Albrecht sympathised with the BVI head but, echoing Xanthopoulos’s comments, suggested there was a connection between regulatory pressure and digital transformation as firms employed technology to support compliance.
There is “one single envelope” that contains the asset manager’s budget, said Albrecht. The contents are eaten up to some extent by the costs of compliance with regulatory rules, and what remains in the envelope is spent on transformation and technology that is – at least in part – needed to comply more efficiently with existing and new regulations in the first place.
To some extent, therefore, regulation and digital transformation contribute to each other.
“What is difficult is to understand from a strategic point of view what investment we want to make. Indeed, ten years ago, you could have invested into a new system resulting in a three-year implementation project, and you would have had ten to 15 years to harvest the fruits from that investment,” said Albrecht. “[But] maybe today’s investments will be obsolete in two to three years’ time, so you need to understand where you will need to put your euros in terms of technology.”

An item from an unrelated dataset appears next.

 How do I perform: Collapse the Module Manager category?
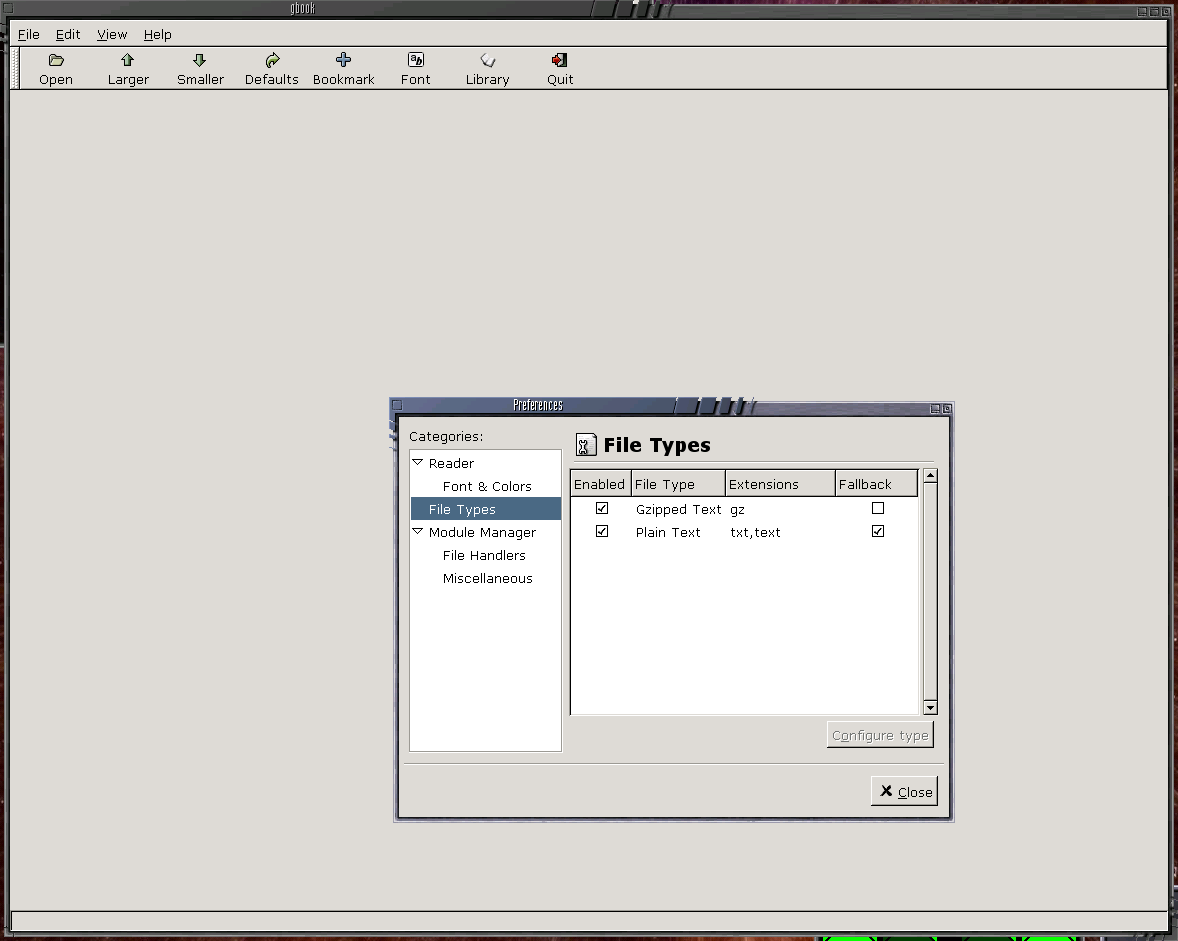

There are other options, said Xanthopoulos. “For example, there is a lot of debate nowadays between asset managers and asset servicers as to what is core to their activities and what is non-core. We see a trend where market players invest in developing and differentiating themselves on their core activities and look to outsource that which is non-core to a specialised body.”

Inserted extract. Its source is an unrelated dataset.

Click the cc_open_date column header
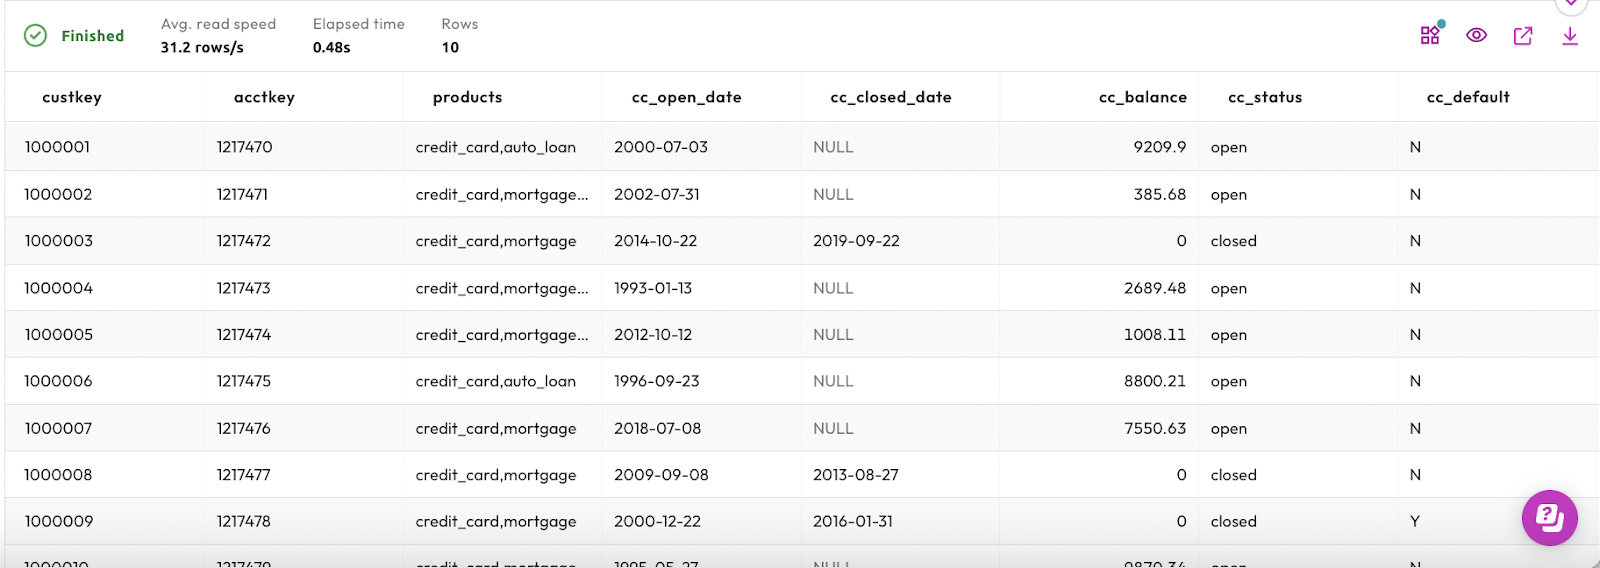This screenshot has width=1600, height=568. click(686, 97)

For a firm to focus on non-core services could result in a loss of revenue, he said, and offered limited added value that was costly to maintain.
“More and more market players explore the route to outsource these non-core activities to partners who have made these functions a core functionality of their own business and can leverage investment/resources for a wider range of clients with more efficient results.”
Gutton mentioned that in the current era, many regulations deal with disclosure requirements. “We all agree that there is a need for investors to be well informed so that they can make ‘informed’ investment decisions,” he said. So, from an asset manager’s perspective, making disclosures that are required by regulation is an unsatisfying activity when the disclosures “do not properly reflect” the reality of what is happening inside a product.
Gutton referenced the Priips KID disclosures, which critics such as the BVI said contained flawed methodologies concerning the calculation of costs. But he also said there had been recent improvements through the revision of regulatory technical standards.
Dumitru pointed out the importance of the EU listening to the opinions and recommendations of the fund associations – particularly over future regulatory initiatives and the impact on global competitiveness for EU-based asset managers.
Niedner noted that at the European level, there were regulations or proposals that genuinely centred on creating more efficient European capital markets. But this was not always the case, given the number of bodies involved in creating and influencing regulation.
Xanthopoulos said an important voice missing from the broad debate was “the voice of the people that we try to protect”. Noting that the Priips issue centred on trying to achieve more clarity on past performance and how transaction costs are calculated, he nonetheless questioned whether this additional layer of regulation was required. “Sometimes we need to step back and think whether what we’ve decided to implement serves an objective and if that objective has been correctly covered.”
Stadler queried whether this clarity would generate more returns or merely increase costs, albeit not losing sight of the fundamental principle of investor protection.
Niedner warned that the pace of new directives was quickening. “Every year, or every second year at least”, there was a new AML directive, he said. To this extent, it felt like “you sometimes have the impression that necessarily once a Directive has been adopted, the next point is working on the new Directive, without waiting to see how efficiently this Directive is actually working and then trying to improve it”.
Our Luxembourg panel took place in September, in person in Luxembourg.